Introduction to Scientific Programming and Simulation Using R
This book has two principal aims: to teach scientific programming and to introduce stochastic modelling. Stochastic modelling in particular, and mathematical modelling in general, are intimately linked to scientific programming because the numerical techniques of scientific programming enable the practical application of mathematical models to real-world problems. In the context of stochastic modelling, simulation is the numerical technique that enables us to analyse otherwise intractable models.
Simulation is also the best way we know of developing statistical intuition.
This book assumes that users have completed or are currently undertaking a first year university level calculus course. The material is suitable for first and second year science/engineering/commerce students and masters level students in applied disciplines. No prior knowledge of programming or probability is assumed.

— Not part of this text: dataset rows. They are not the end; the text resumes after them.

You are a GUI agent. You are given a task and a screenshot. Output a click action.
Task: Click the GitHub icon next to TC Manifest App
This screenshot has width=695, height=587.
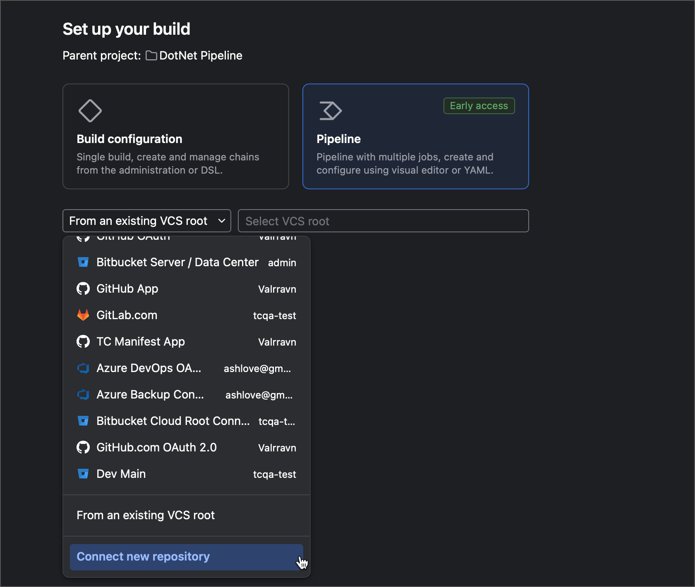83,341
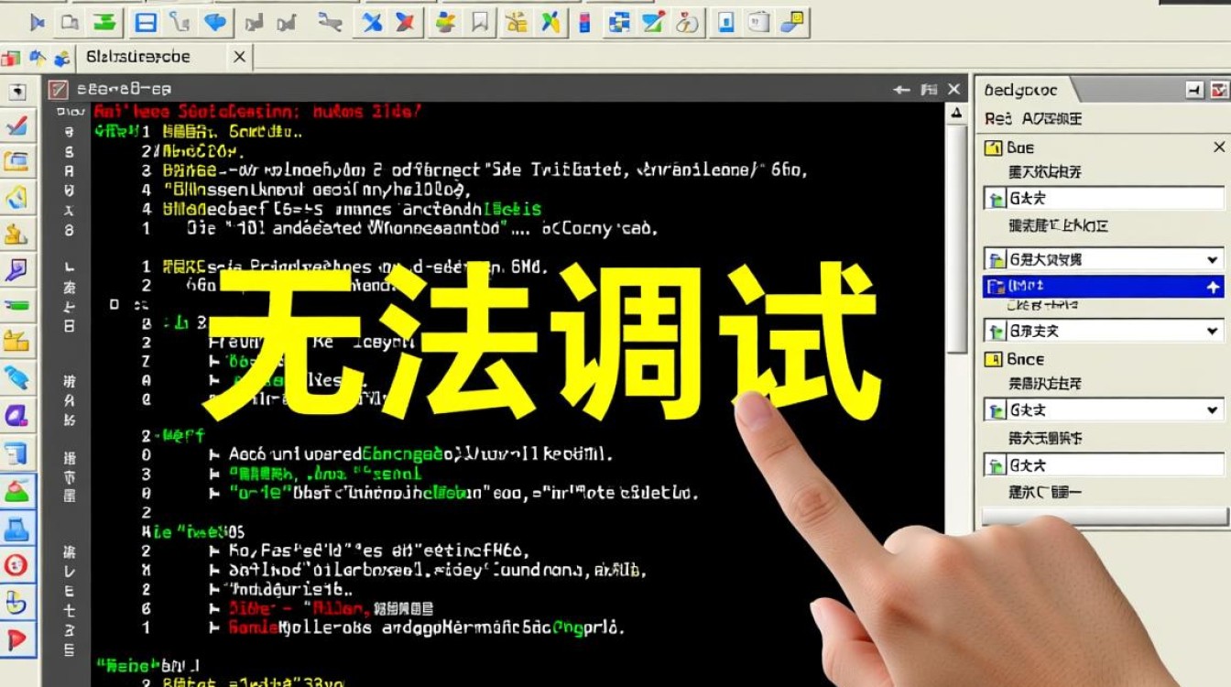Click the purple letter icon in left sidebar
The image size is (1231, 687).
pyautogui.click(x=16, y=416)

It is possible to use the book for a first course on probability, with an emphasis on applications facilitated by simulation. Modern applied probability and statistics are numerically intensive, and we give an approach that integrates programming and probability right from the start.
We chose the programming language R because of its programming features. We do not describe statistical techniques as implemented in R (though many of them are admittedly quite remarkable), but rather show how to turn algorithms into code. Our intended audience is those who want to make tools, not just use them.
Complementing the book is a package, spuRs, containing most of the code and data we use. Instructions for installing it are given in the first chapter. In the back of the book we also provide an index of the programs developed in the text and a glossary of R commands.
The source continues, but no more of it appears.